RUU HIP tanpa Pertimbangan Filosofis
Saya mengatakan demikian karena sewaktu pembahasan awal RUU HIP ini tidak menghadirkan pakar filsafat yang sudah mengkaji Pancasila dari segi filosofis. Sebut saja Prof. Kaelan atau Prof. Notonagoro yang merupakan Guru Besar Filsafat Universitas Gadjah Mada yang sudah mengkaji Pancasila dari sudut pandang filsafat. Buku yang ditulis oleh Prof. Kaelan pun saat ini dijadikan sebagai referensi di beberapa perguruan tinggi terutama pada mata kuliah Pancasila yang diwajibkan di seluruh perguruan tinggi. Tulisan ini pun diilhami dari hasil kajian Pancasila oleh Prof. Kaelan.
Pakar yang dihadirkan pada saat pembahasan awal RUU HIP ini adalah Prof.

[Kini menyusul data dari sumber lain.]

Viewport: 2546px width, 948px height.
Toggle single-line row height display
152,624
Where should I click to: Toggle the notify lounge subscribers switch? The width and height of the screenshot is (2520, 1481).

Jimly Asshiddiqie dan Prof. Adji Samekto[3] yang mana kedua profesor tersebut masing-masing merupakan guru besar ilmu hukum tata negara dan juga ilmu hukum. Saya tidak bermaksud meragukan ilmu filsafat beliau namun saya memandang perlu menghadirkan seorang pakar filsafat terutama yang sudah mengkaji Pancasila dari sudut pandang filsafat karena obyek yang diatur dalam RUU ini adalah Pancasila yang merupakan landasan ideal negara Indonesia. Pancasila yang merupakan konsep abstrak sangat perlu dikaji secara filosofis agar kemudian gagasan-gagasan praksis yang dihasilkan dapat semakin nampak dan semakin jelas, jika pembahasan RUU ini tidak menghadirkan hasil pengkajian filosofis Pancasila maka pasal-pasal di dalamnya akan sangat mungkin terjadi pertentangan dengan nilai-nilai Pancasila. Sampai sini pun saya sudah membuat hipotesis bahwa terdapat permasalahan pada salah satu pasal draf RUU ini.
Sekretaris Umum Pimpinan Pusat Muhammadiyah Abdul Mu’ti memberi contoh soal ciri pokok Pancasila yang tercantum dalam pasal 7. Di sana tercantum: “(2) Ciri Pokok Pancasila berupa trisila, yaitu: sosio-nasionalisme, sosio-demokrasi, serta ketuhanan yang berkebudayaan; dan (3) Trisila sebagaimana dimaksud pada ayat (2) terkristalisasi dalam ekasila, yaitu gotong-royong.” “Memasukkan trisila dan ekasila maupun Ketuhanan yang Berkebudayaan ke dalam pasal RUU HIP dengan alasan historis pidato Soekarno 1 Juni 1945 sama dengan mereduksi Pancasila,” katanya, dikutip dari Antara[4].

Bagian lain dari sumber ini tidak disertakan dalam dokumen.